犬や猫をはじめとするペットは、私たちの暮らしにとても身近な存在です。一般社団法人ペットフード協会の「2025年(令和7年)全国犬猫飼育実態調査」によると、国内では犬が約682万頭、猫が約885万頭飼育されており、合わせると約1,567万頭もの犬や猫が人とともに暮らしています。
小さな子どもがペットと遊ぶ姿は微笑ましいものですが、遊んでいる最中に噛まれたり引っかかれたりするアクシデントが起こることもあります。そんなとき、家庭ではどのような応急処置をすればよいのでしょうか。受診すべき傷の見分け方や注意したい感染症について、竹内内科小児科医院院長の五藤良将医師に聞きました。(取材・文/吉澤恵理)
健康な飼い犬・飼い猫なら、噛まれても感染の心配は少ない?
ワクチン接種や健康管理をしているペットなら、噛まれても心配ないのでしょうか。五藤医師は「ペットの健康」と「感染リスク」は別問題だと指摘します。
――家庭でワクチン接種や健康管理をきちんとしている犬や猫であれば、子どもが噛まれたり引っかかれたりしても、感染症のリスクは低いのでしょうか。

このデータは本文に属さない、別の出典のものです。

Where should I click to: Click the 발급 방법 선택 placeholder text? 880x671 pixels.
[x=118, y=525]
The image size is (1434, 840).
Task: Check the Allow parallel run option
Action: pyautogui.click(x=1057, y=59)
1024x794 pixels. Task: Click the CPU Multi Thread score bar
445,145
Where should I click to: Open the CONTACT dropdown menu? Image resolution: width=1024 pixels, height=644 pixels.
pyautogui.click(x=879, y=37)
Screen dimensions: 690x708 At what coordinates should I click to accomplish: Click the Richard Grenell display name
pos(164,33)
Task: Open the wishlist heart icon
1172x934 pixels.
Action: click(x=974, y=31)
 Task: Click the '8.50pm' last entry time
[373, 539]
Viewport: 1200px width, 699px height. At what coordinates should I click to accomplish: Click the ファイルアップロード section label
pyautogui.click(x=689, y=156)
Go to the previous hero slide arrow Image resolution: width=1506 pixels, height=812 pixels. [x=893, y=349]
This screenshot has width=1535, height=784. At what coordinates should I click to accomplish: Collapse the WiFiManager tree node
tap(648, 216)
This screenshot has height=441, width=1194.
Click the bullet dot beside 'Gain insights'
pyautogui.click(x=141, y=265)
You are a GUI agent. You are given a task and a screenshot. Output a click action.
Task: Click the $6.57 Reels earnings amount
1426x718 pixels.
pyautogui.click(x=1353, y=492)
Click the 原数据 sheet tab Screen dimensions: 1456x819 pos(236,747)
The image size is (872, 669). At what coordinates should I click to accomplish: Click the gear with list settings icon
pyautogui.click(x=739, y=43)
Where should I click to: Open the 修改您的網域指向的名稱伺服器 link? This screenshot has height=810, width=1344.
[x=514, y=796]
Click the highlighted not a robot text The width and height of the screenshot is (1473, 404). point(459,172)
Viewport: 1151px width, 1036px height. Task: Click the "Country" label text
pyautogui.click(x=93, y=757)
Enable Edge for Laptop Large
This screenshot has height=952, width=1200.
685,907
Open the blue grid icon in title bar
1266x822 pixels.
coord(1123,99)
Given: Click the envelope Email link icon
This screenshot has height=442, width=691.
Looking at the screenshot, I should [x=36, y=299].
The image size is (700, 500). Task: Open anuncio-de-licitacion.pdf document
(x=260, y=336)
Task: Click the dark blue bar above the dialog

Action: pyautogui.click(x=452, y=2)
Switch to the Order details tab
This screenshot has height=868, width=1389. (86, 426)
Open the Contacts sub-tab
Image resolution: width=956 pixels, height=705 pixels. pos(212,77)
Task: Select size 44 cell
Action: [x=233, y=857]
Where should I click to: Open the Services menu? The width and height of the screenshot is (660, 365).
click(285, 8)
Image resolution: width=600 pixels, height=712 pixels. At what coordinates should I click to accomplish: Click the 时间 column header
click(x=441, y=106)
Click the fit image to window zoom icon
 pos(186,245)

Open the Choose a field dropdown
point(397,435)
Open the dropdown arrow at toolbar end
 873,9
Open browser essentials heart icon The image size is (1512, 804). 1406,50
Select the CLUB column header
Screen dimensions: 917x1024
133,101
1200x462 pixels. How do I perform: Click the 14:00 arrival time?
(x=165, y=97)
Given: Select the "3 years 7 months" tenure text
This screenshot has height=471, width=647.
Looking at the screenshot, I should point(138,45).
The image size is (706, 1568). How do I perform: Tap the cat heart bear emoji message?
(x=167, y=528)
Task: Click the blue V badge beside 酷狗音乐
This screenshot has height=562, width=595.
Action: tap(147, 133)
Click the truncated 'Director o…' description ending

五藤医師:健康な飼い犬や飼い猫でも、「感染しない」とは言えません。犬や猫は健康な状態でも、口の中にさまざまな細菌をもっています。噛まれて皮膚が破れれば、唾液とともに細菌が傷の中へ入り込む可能性があります。
大切なのは、「ペットが健康であること」と「噛み傷から細菌感染を起こす可能性」は別だということです。ワクチンを接種している犬や猫だからといって、口の中の細菌がなくなるわけではありません。「うちの犬・猫だから大丈夫」と自己判断しないようにしてください。